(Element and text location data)
-- begin --
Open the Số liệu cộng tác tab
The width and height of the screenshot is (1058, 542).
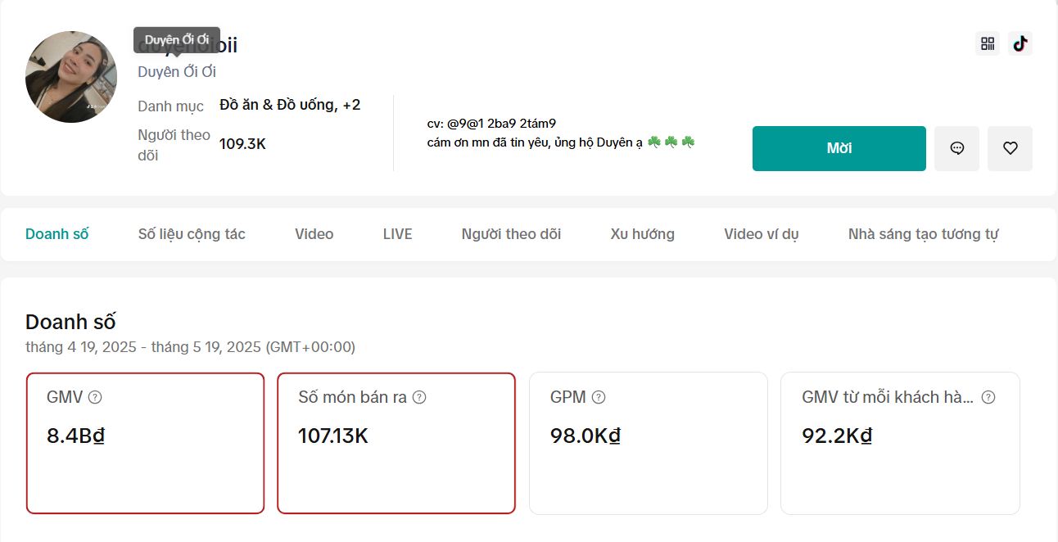point(192,234)
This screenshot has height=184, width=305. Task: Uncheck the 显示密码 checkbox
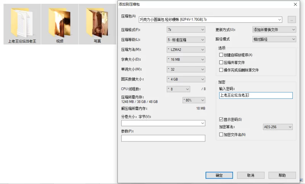point(221,119)
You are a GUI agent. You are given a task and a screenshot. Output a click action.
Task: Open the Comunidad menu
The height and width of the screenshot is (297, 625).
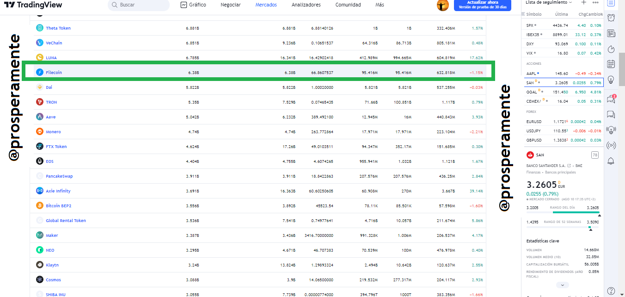click(x=348, y=5)
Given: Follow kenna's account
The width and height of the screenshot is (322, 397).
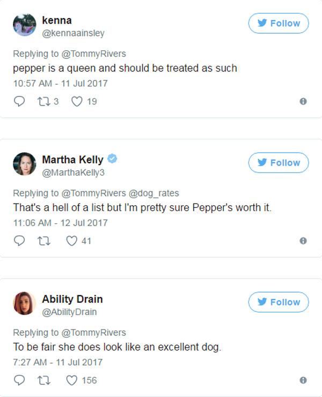Looking at the screenshot, I should (x=279, y=24).
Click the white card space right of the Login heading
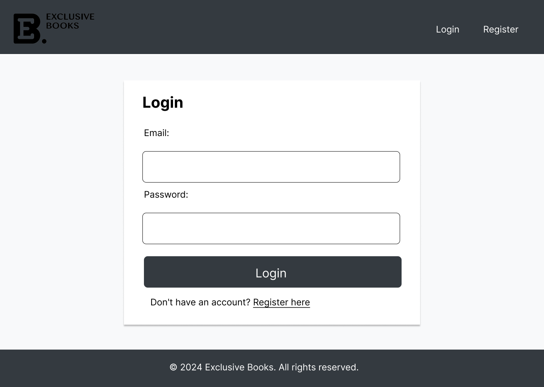Screen dimensions: 544x387 point(302,102)

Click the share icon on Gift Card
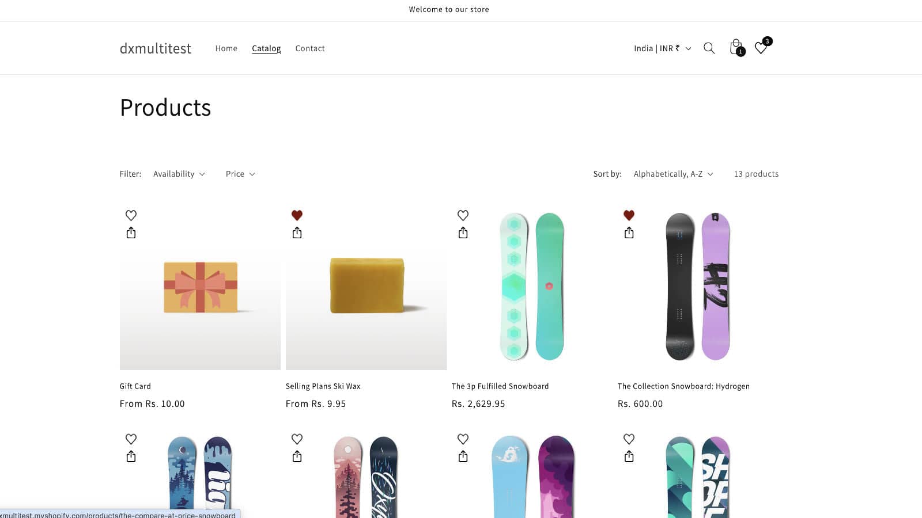[x=131, y=233]
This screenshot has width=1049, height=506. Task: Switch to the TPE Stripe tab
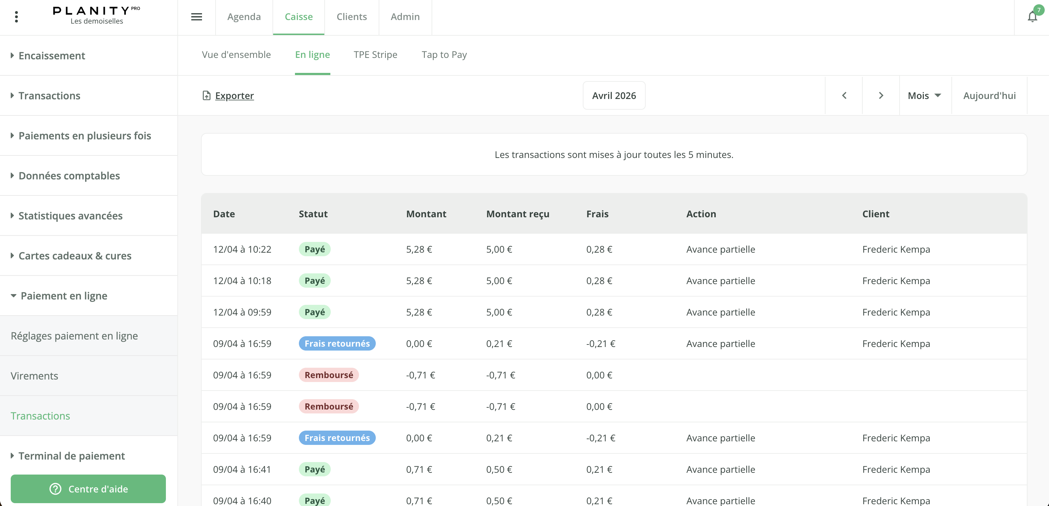click(x=375, y=55)
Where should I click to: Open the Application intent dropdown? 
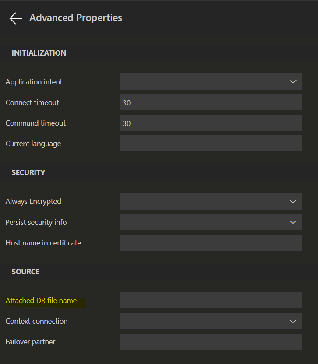210,81
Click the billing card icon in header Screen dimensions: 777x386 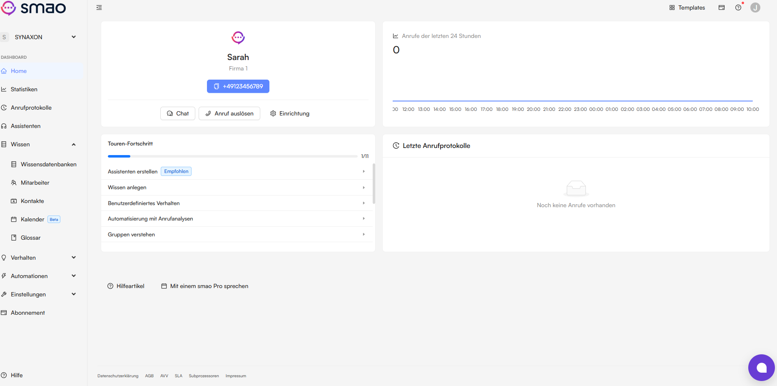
-- end --
## Problem to solve
Count the lines of the items above that contain the string "Open", and give only the number.

## Response below
3